Pixel coordinate grounding data
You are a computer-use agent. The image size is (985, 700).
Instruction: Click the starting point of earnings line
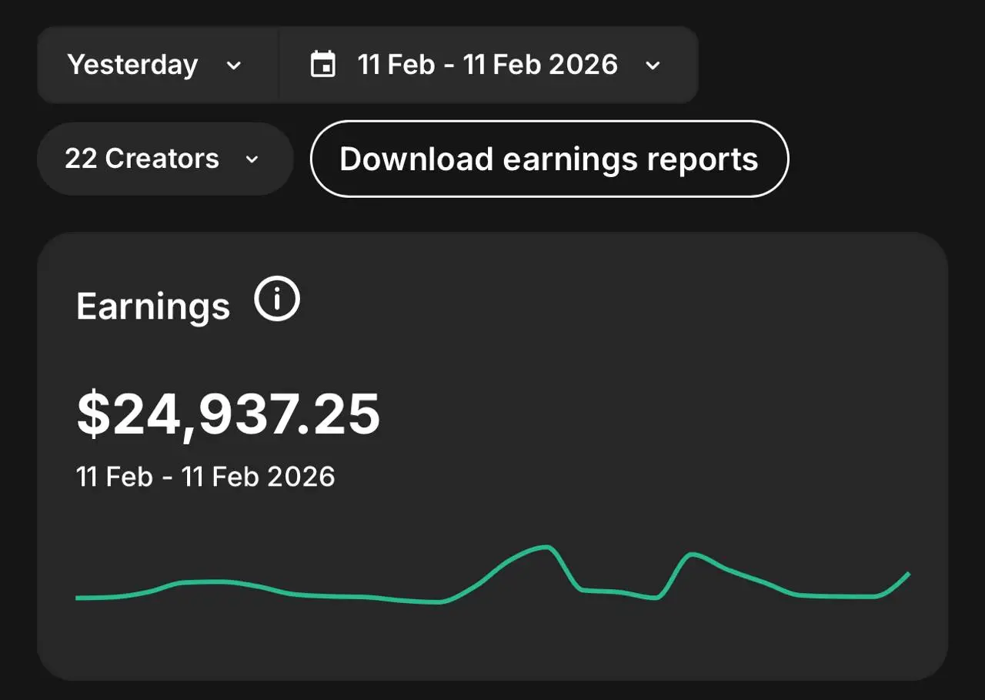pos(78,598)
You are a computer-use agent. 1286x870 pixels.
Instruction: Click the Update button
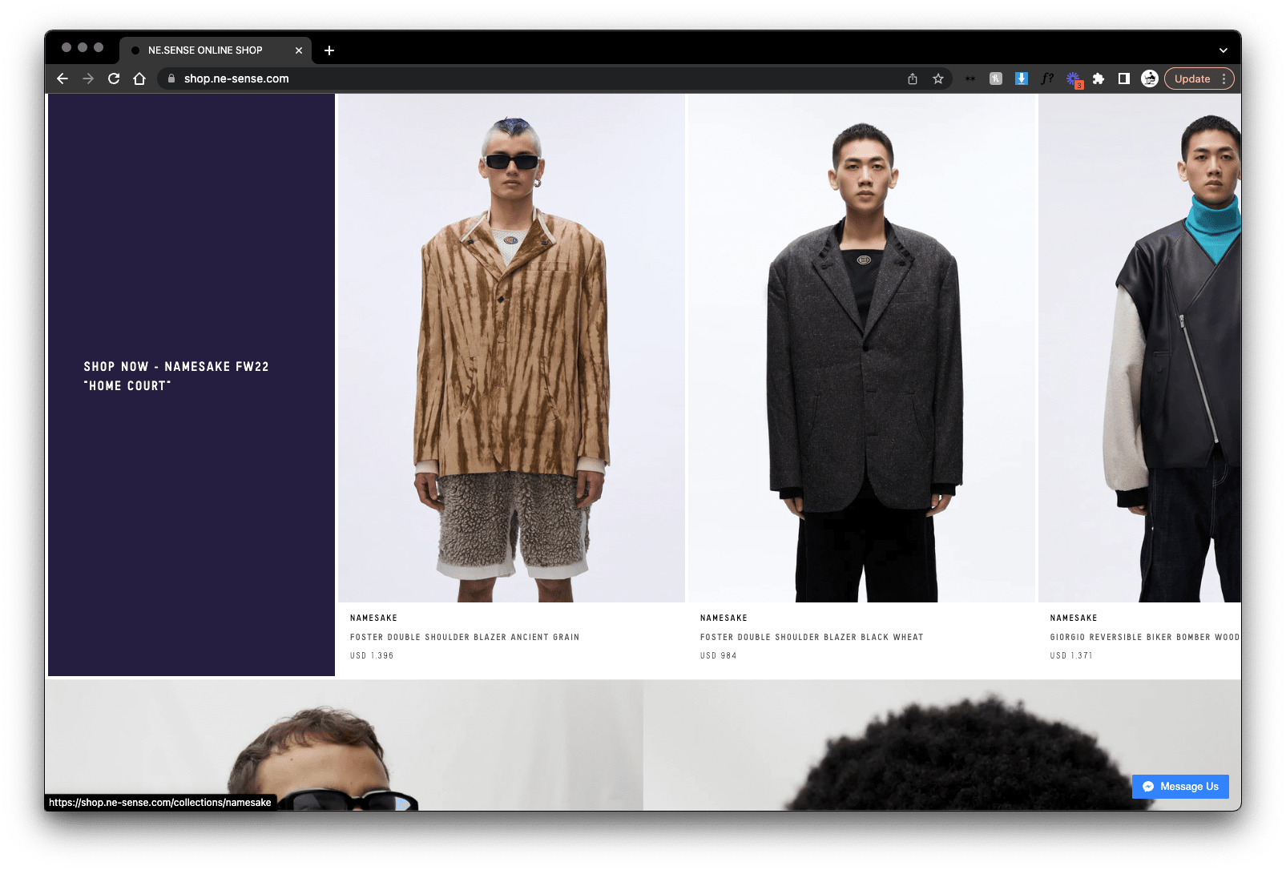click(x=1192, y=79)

* * *

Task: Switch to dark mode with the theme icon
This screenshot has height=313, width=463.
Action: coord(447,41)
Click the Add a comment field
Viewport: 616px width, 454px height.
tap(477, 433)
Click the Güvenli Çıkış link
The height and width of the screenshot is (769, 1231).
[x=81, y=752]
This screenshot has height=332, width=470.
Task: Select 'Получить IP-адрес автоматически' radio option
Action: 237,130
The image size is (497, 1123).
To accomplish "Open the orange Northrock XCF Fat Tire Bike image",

---

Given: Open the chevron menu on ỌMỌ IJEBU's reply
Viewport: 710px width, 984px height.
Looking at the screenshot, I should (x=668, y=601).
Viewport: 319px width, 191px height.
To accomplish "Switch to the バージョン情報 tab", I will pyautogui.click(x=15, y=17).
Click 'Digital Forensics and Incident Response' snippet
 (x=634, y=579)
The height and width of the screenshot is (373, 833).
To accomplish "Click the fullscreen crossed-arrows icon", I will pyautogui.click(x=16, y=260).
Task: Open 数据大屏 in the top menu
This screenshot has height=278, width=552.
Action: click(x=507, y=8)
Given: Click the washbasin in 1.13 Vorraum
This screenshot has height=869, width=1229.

What is being asked:
What you return must be the lines above that run from the line with "Given: Open the" to the line with "This screenshot has height=869, width=1229.", inclusive, each copied exactly.

Answer to the exercise:
Given: Open the chevron menu on ỌMỌ IJEBU's reply
Viewport: 710px width, 984px height.
Looking at the screenshot, I should (x=668, y=601).
Viewport: 319px width, 191px height.
To accomplish "Switch to the バージョン情報 tab", I will pyautogui.click(x=15, y=17).
Click 'Digital Forensics and Incident Response' snippet
 (x=634, y=579)
The height and width of the screenshot is (373, 833).
To accomplish "Click the fullscreen crossed-arrows icon", I will pyautogui.click(x=16, y=260).
Task: Open 数据大屏 in the top menu
This screenshot has height=278, width=552.
Action: click(x=507, y=8)
Given: Click the washbasin in 1.13 Vorraum
This screenshot has height=869, width=1229.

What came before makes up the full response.